How to make khaman dhokla

Tips and FAQ

Ingredients

Rice – 1/2 cup

Urad dal – 1/2 cup

moong dal (washed) – 1/2 cup

Sour curd – 1 1/2 cups

Green chilies – 2 (finely chopped)

Ginger – 1/4 teaspoon (finely chopped)

Baking soda – 1/2 teaspoon

Oil – 1 tablespoon

Salt – to taste

Red chili powder

Grated coconut

Fresh coriander leaves – for garnishing

Mustard seeds – 1/2 teaspoon

Asafoetida (hing) – 1/8 teaspoon

Curry leaves

How to make khaman dhokla

First, wash the rice, moong dal, and urad dal thoroughly with clean water. Drain the water and let them dry on a cloth for 5-6 hours. Once the dal is completely dry, grind it in a mixer to a texture similar to semolina (sooji). Add curd to this mixture and mix it well. Cover the mixture and let it ferment in a warm place for 7-8 hours.

After 7-8 hours, the batter will be fermented. Now, take a bowl and add refined oil to it. Mix baking soda into the oil thoroughly. Add this mixture to the Khaman batter along with finely chopped ginger, green chilies, and salt. Mix everything well.

Next, take a plate and grease it properly with oil. Transfer the Khaman batter to the greased plate. In a large vessel, pour some water and place a small bowl filled with water inside it. Place the plate with the Khaman batter on top of the bowl. Turn on the gas flame and let it cook on high heat for 10-15 minutes.

Remove the lid and check the Khaman by inserting a knife. If the knife comes out clean, it means the Khaman is cooked. If the knife doesn’t come out clean, cover it again and let it cook for a few more minutes.

Once the Khaman is ready, turn off the gas flame and take out the plate. Sprinkle red chili powder, grated coconut, and chopped fresh coriander over the Khaman.

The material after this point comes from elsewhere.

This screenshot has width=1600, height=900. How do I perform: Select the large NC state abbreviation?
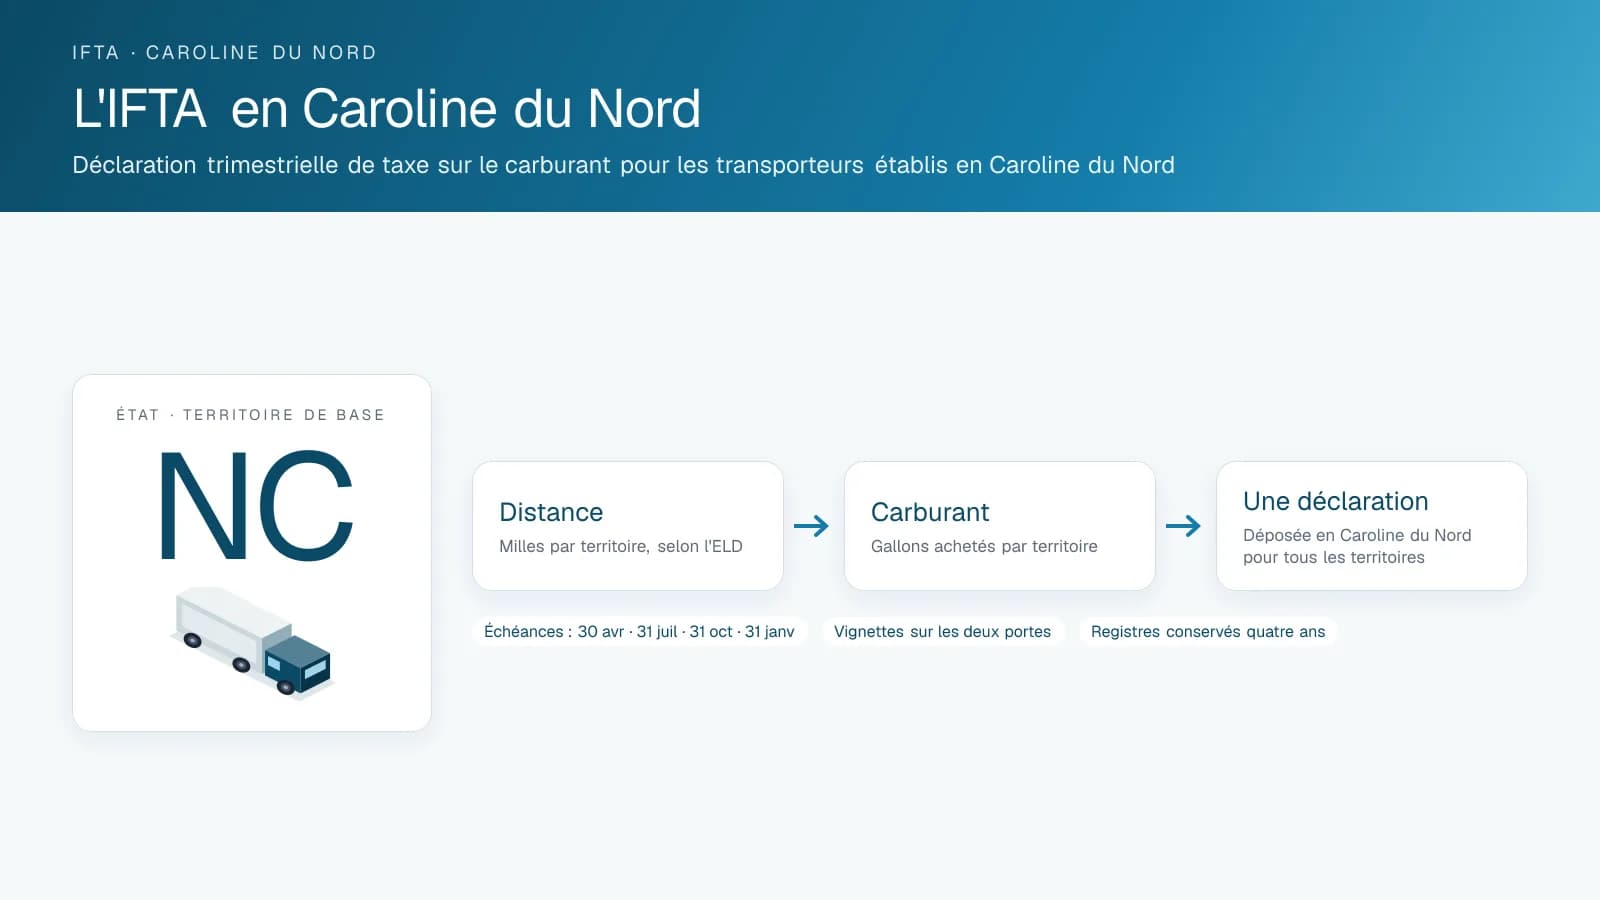pos(256,506)
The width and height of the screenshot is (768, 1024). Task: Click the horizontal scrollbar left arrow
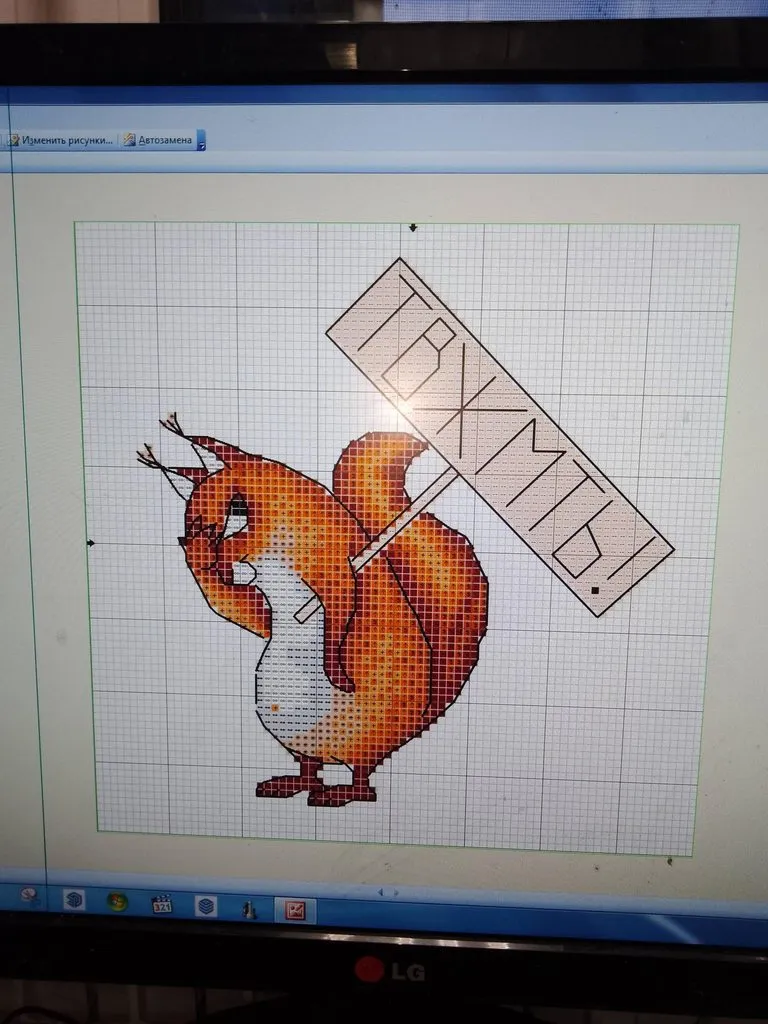point(378,891)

Cut it into pieces using a knife.

For Tempering

Take a pan and add oil to it. Once the oil is hot, add mustard seeds and let them crackle. Then, add asafoetida (hing) and curry leaves. The tempering is ready. Turn off the gas flame and evenly pour the tempering over the Khaman.

Serve the sliced Khaman pieces on a plate. Enjoy it with green chutney or sauce.

Tips

To make Khaman in larger quantities, you can increase or decrease the given ingredients as needed.

FAQ

Is fermented food not good for health?

Not at all, fermented food is quite beneficial for the stomach. It provides several essential nutrients, and it can also help in relieving common issues like constipation, which has become a widespread problem today.

Can food be prepared through fermentation during the winter season?

Yes, absolutely. In cold weather, cover the batter with a cloth on all sides. Then, place it in a warm location to allow the fermentation process to occur. However, fermentation may take longer in winter.

How can you tell if the food has fermented properly?

If you’re making Dhokla for the first time through fermentation, after some time, the batter will become light and fluffy. When you stir it with a spoon, you will notice small holes at the bottom, indicating that the batter has fermented and is ready for making Dhokla.

What is khaman?

Khaman is a popular Gujarati dish made from gram flour (besan). It is a light and delicious snack that is prepared by steaming.

How to make khaman?

To make Khaman, a batter is prepared by mixing gram flour (besan) with turmeric, lemon juice, green chili, and ginger paste. This mixture is then steamed. After steaming, a tempering of mustard seeds, curry leaves, and green chilies is added on top, and it is garnished with fresh coriander and grated coconut. It is typically served with green chutney or sweet chutney.